Extremely high percentages here. Almost all physicians had dealt with patients who they suspected were victims of excessive police force. Even if this means just a few real brutality cases a year per emergency physician among the 2239 physicians at the 122 approved emergency residency training hospitals, that would be thousands of such incidents. And then factor in other hospitals, and you have a national calamity of police malpractice.
The article also provides other important data relevant for some of the Grant debate too:
There are currently approximately 800 000 full- time law enforcement officers in the USA. In 2002, nearly 45 million people in the USA had a face-to-face encounter with a law enforcement officer, the majority of which (59%) were initiated by the officer.

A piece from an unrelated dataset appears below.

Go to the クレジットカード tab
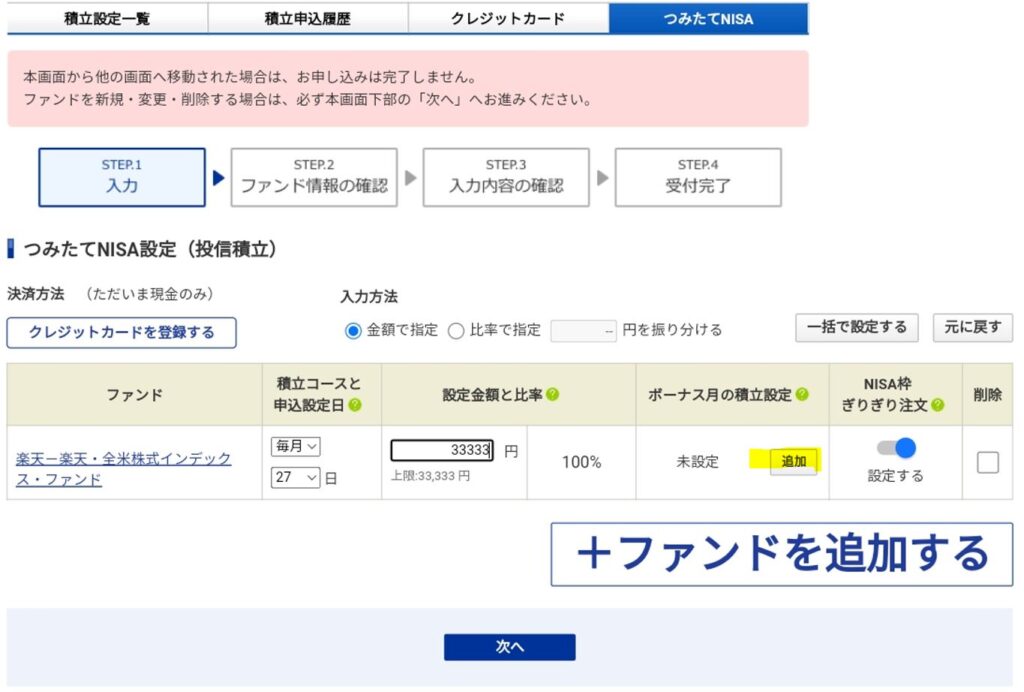pyautogui.click(x=508, y=18)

That is a lot of police officers, indeed more than there are people in the booming city of Austin, Texas. That is a huge number of contacts with police. The best estimate of the percentage of these encounters where “coercive force” is used is about 8 percent, with an unknown part of this being excessive force, malpractice force. The study introduction points out what coercive force means, as law enforcement officers are rare in that they have
legal authority to use coercive force when circumstances deem it necessary. The variety of escalating coercive force options available to police officers in any confrontational setting is commonly described as the ‘‘force continuum’’: from voice commands (normal voice to aggressive and assertive commands) to physical restraint (grabbing, pushing, shoving, holds) to less lethal use of force weapons (chemical sprays, batons, flashlights, beanbag guns, electrical stun guns, police dogs) and ultimately to lethal weapons (firearms).

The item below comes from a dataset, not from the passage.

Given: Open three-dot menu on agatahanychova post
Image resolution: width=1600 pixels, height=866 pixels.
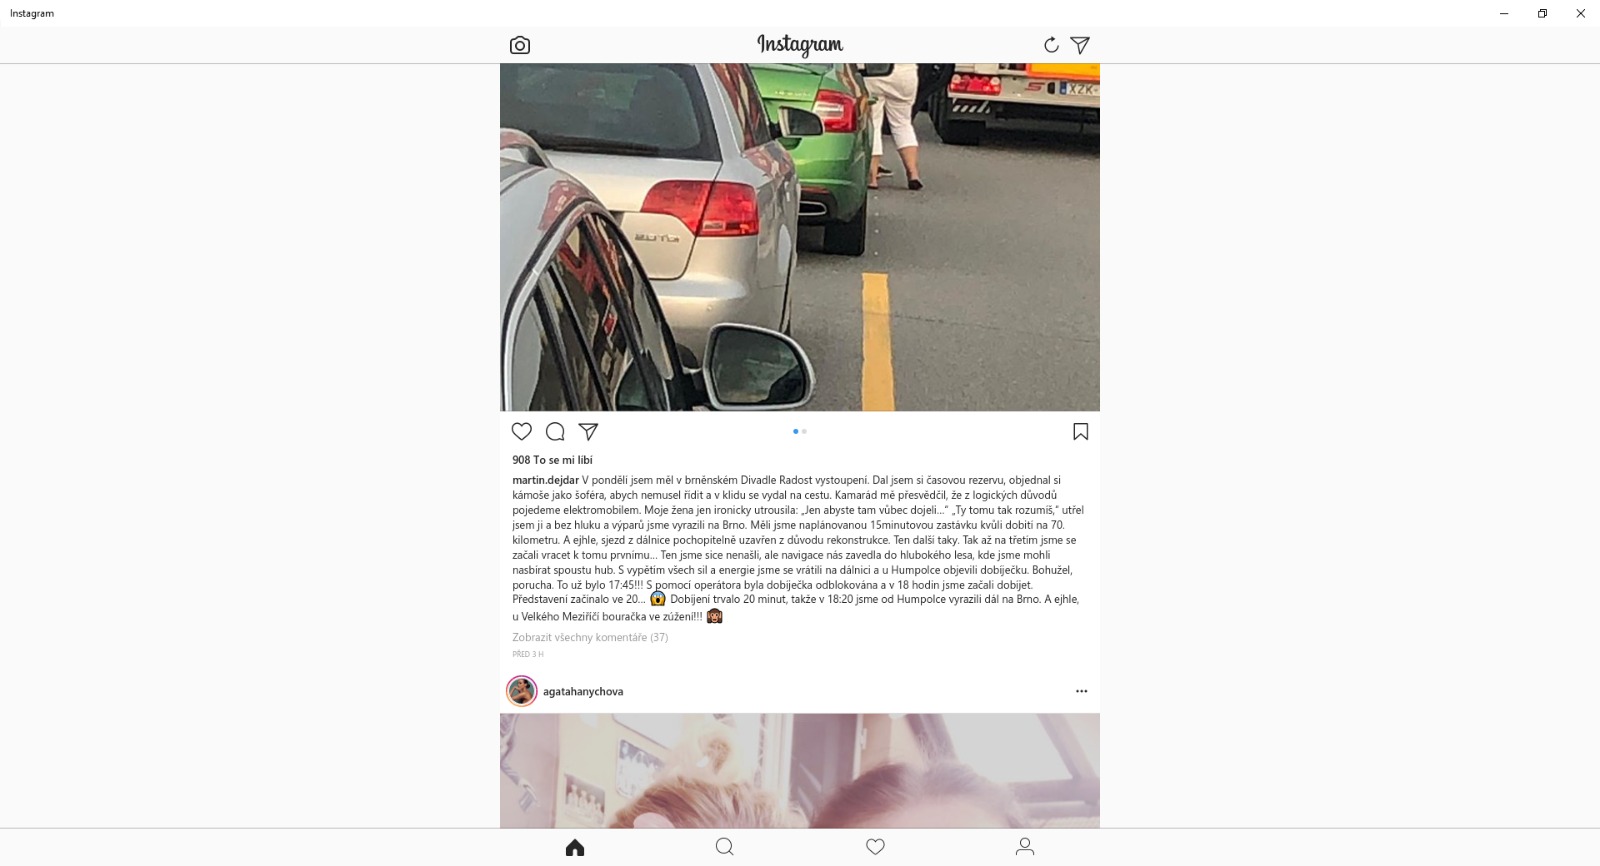Looking at the screenshot, I should [x=1081, y=691].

The U.S. Attorney General is supposed to collect data on excessive use of force by police, but has not done so. The report adds, however, that
Injury and death from excessive use of force by police officers is classified as a human rights violation by the World Health Organization.
One central finding of this study too is that
Despite the classification of excessive force as a form of violence, medical researchers have produced scant data characterizing law enforcement-perpetrated abuse.
The percentages above indicate most suspect brutality incidents are not reported, and that few hospitals have departmental policies or training in the management of these cases. This is rather outrageous, considering that these emergency physicians are required by law to report suspected child, spousal, and elder abuse. Why do law enforcement officers get off so easily, yet have such opportunity to abuse people with excessive violence?
The possible racial implications can be seen in a finding on public hospitals:
This study found that EPs at public teaching hospitals were more likely to suspect cases of excessive use of force than those at university and community-based teaching EDs. . . . EPs at public teaching hospitals consistently see patients who are in custody or incarcerated and therefore evaluate more patients where coercive police-citizen contact is more likely to have occurred.
These are the hospitals that have large numbers of patients of color. It would be very revealing, I suspect, to have a racial breakdown on all these suspected cases.